The tracks of the NW and the SE lobe are well separated, which implies different injection indices, although the error is quite large. The reason for the extremely flat and even upturning curvature in the NW is unclear. Unresolved background sources or relativistic shocks could be the explanation. Enßlin et al. (2001) suggest that the relic NW tail of NGC 315 is re-accelerated by a cosmological shock wave. Our analysis demonstrates that the particles in both lobes have been re-accelerated. If the re-acceleration scenario is true, the spectral flattening implies that the energy threshold of this acceleration and/or $B_{\rm sync}$ of this region are higher than those of the injection spectrum.
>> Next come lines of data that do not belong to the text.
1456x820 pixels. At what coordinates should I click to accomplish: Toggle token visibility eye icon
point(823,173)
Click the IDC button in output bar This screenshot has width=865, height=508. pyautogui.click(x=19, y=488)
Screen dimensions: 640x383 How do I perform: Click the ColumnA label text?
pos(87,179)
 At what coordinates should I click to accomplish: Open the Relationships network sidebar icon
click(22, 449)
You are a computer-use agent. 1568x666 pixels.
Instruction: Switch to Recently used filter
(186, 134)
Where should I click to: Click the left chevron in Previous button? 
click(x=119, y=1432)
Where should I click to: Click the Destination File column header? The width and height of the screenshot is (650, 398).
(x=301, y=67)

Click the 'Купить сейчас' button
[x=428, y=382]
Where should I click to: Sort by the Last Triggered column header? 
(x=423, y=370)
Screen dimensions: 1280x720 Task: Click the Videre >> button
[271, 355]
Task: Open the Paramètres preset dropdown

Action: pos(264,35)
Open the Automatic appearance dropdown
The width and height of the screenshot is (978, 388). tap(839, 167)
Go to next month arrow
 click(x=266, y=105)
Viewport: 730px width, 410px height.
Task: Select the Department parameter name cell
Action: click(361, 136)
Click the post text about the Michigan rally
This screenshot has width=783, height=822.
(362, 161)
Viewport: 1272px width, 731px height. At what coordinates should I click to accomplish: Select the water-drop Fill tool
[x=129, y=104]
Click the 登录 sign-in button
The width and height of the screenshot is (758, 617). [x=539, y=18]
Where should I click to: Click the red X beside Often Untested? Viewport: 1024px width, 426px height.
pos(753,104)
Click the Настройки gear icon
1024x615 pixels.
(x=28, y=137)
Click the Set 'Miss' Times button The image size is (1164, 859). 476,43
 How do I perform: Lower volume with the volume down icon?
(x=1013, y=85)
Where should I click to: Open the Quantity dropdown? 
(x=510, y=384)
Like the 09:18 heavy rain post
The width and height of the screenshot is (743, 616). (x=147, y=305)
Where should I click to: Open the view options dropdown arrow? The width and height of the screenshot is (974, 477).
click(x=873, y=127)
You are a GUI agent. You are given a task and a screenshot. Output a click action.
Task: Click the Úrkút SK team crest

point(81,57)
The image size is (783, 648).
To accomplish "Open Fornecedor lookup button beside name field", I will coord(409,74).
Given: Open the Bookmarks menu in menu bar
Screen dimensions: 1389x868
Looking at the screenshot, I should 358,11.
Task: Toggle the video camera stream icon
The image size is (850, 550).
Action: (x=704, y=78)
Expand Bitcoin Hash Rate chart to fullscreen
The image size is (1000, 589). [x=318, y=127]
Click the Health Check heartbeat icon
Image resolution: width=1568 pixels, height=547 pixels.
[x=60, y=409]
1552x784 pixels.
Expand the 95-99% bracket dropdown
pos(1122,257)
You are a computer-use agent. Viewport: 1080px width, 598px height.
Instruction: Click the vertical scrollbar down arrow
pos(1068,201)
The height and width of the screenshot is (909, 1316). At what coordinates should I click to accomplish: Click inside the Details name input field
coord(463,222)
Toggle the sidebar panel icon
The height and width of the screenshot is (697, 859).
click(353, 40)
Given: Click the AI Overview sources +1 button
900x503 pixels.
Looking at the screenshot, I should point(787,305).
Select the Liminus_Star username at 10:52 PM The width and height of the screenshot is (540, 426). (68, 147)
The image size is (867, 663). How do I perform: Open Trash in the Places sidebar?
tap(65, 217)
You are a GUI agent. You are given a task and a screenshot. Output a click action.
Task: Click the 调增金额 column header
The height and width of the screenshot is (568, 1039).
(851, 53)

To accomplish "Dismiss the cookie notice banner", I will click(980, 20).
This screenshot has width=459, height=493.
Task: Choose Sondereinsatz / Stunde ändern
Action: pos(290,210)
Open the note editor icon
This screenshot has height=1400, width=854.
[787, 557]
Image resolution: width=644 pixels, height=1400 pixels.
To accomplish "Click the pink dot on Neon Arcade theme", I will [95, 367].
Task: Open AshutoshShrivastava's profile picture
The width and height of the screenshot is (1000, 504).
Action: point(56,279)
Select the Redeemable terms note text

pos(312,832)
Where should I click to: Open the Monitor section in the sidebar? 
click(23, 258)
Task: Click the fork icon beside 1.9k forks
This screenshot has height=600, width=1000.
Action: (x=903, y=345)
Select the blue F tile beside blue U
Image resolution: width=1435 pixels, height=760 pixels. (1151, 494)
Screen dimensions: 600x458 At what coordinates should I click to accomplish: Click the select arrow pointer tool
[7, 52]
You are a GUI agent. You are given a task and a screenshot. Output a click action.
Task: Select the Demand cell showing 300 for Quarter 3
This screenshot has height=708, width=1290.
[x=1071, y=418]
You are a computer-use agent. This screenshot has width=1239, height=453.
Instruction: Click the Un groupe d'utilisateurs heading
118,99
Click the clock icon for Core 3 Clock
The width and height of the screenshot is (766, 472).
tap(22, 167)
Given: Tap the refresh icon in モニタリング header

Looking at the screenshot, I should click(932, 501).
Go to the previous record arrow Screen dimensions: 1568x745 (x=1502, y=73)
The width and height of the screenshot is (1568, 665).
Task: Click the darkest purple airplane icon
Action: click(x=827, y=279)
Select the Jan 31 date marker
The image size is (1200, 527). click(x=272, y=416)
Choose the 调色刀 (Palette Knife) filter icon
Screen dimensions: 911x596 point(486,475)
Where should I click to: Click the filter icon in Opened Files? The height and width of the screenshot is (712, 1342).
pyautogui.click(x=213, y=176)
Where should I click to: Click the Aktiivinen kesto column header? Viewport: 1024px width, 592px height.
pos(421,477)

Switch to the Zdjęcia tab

Spectral flattening plus an upturn are independent from possible missing short-spacing problems inherent to the 610 MHz WSRT data, since it would be detectable via the Effelsberg single dish multi-frequency observations at 2.6, 4.8 and 10.6 GHz (Mack et al. 1998) alone. However the prominence of the points with ${\it SCP} < 0$ could be correlated with the angular size of the 610 MHz data. It can be speculated that this is a viable explanation for the prominence of ${\it SCP} < 0$ in NGC 315, which is by far the largest source in terms of angular size, $\Phi \sim 1\deg$ . On the other hand, a value $\alpha$ of our SCP- $\alpha$ diagram is also obtained from single-dish 4.8 and 10.6 GHz data and shows $\alpha < \alpha_{\rm inj}$ . The spectral flattening in NGC 315 is mainly because of a low $\alpha _{{\rm high}}$ .

3.1.3 3C 236

This source is the largest known GRG, with $d \sim 4.5$ Mpc. It has a typical FR II morphology. Our value of $\alpha _{\rm inj}$ of 0.7 in the SE lobe (Fig. 11) is in the range of the integrated synchrotron ageing estimate of 0.5 to 0.7 by Mack et al. (1998). In the NW lobe, we obtain a steep $\alpha _{\rm inj}$ of 1.10. The integrated spectral index from synchrotron ageing theory for this lobe is 0.7.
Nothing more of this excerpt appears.